D’autres vieilles momies de la Destourie ont été approchées mais elles étaient cataloguées comme « politiques », sous-entendus ayant encore de la jugeote et des capacités d’analyses: Ahmed Ben Salah (1926) et Ahmed Mestiri (1925).

Hegel affirmait que « le sort des nations dépend souvent d’accidents de second ordre » et Georges Clémenceau de déclamer: « Si vous voulez un Président, choisissez le plus stupide! »; la prédiction de Clémenceau se réalisa. 

Dans les coulisses du pouvoir on assista à un bal de « marquis » et « marquises » de la politique se démenant pour pousser le patriarche sur le devant de la scène. La mise en scène fut conduite de main de maître, et dans le secret des alcôves, par tout ce que le pays compte d’arrivistes, de spécialistes en retournement de veste, bref d’opportunistes sans foi ni loi. Il mijotèrent dans un conclave au nom long comme un bras où ils se cooptèrent, pour certains à l’insu de leur plein gré, et finirent par siffler la fin de la partie. 

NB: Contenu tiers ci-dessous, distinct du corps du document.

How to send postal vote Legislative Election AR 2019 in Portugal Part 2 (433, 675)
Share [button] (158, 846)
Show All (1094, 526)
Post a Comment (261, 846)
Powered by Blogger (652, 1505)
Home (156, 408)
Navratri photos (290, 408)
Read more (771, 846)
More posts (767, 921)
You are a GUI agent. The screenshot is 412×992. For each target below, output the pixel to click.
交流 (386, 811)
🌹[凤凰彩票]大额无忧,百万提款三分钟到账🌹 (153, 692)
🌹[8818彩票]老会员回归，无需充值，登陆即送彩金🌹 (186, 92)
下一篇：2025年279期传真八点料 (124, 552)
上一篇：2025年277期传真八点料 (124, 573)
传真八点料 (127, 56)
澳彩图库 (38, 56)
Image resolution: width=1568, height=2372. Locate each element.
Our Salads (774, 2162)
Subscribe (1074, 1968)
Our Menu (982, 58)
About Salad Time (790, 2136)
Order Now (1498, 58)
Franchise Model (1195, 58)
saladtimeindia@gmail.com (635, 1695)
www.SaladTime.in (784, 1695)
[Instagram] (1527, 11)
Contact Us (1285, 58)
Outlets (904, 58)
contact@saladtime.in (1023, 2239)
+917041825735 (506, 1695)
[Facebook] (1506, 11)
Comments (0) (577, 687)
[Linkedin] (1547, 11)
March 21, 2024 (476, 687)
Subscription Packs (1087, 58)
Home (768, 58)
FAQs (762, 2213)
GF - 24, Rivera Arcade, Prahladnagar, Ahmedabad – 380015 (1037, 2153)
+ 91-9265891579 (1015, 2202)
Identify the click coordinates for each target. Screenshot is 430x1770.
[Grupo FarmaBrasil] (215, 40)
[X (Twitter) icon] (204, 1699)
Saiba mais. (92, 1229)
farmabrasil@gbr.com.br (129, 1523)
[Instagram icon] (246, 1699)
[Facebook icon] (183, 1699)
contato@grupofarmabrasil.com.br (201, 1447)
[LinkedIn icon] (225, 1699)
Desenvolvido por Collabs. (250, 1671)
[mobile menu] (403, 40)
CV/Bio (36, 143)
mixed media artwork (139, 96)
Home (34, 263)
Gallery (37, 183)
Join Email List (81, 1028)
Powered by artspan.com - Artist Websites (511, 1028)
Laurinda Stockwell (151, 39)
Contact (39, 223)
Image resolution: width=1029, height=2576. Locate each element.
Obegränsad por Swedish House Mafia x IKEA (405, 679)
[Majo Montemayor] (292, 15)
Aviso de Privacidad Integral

Avec le patriarche installé à la Casbah, le cénacle des pontifes s’accorda pour indiquer à un peuple, maintenu à distance, que la voie royale pour la satisfaction des « revendications de la révolution » étaient les « élections ». 

 

« Elections: piège à cons ».

En 1968, en France durant les journées du grand chambardement de Mai, les jeunes avaient griffonné: « Elections: piège à cons ».

Lorsque l’on reconsidèrent les fameuses élections à la Constituante, les conditions de leurs préparations, les moyens de leur déroulement, les tripatouillage en nombre qui les ont émaillés à commencer par cet argent « sale » qui a coulé à plein robinet, servi par les clans de la « mafieuserie destourienne » locale ou des « pétromonarchies », on ne peut qu’être d’accord avec les jeunes de Mai 1968 (dont on fête cette année le cinquantenaire).

Cette voie royale, les élections, se sont refermées pour les premières par un véritable cauchemar pour la gauche. Les résultats définitifs donnaient Ennahda bonne première dans un bal qui s’est refermé tel un piège à cons!

 

1er février 2018

(1) Le mouvement politique qui domina la scène politique à l’aube de l’indépendance en 1955 était le Néo-Destour, dont le premier président Bourguiba avait instauré un véritable pouvoir bonapartiste excluant toute forme d’opposition. Sa destitution par le coup d’Etat du général Ben Ali, du 7 novembre 1987, fut l’occasion de sauver le régime destourien des coups de butoir d’une contestation sociale qui avait marquée la dernière décade (26 janvier 1978, 3 janvier 1984) et menaçait les fondations même de la domination de la Destourie.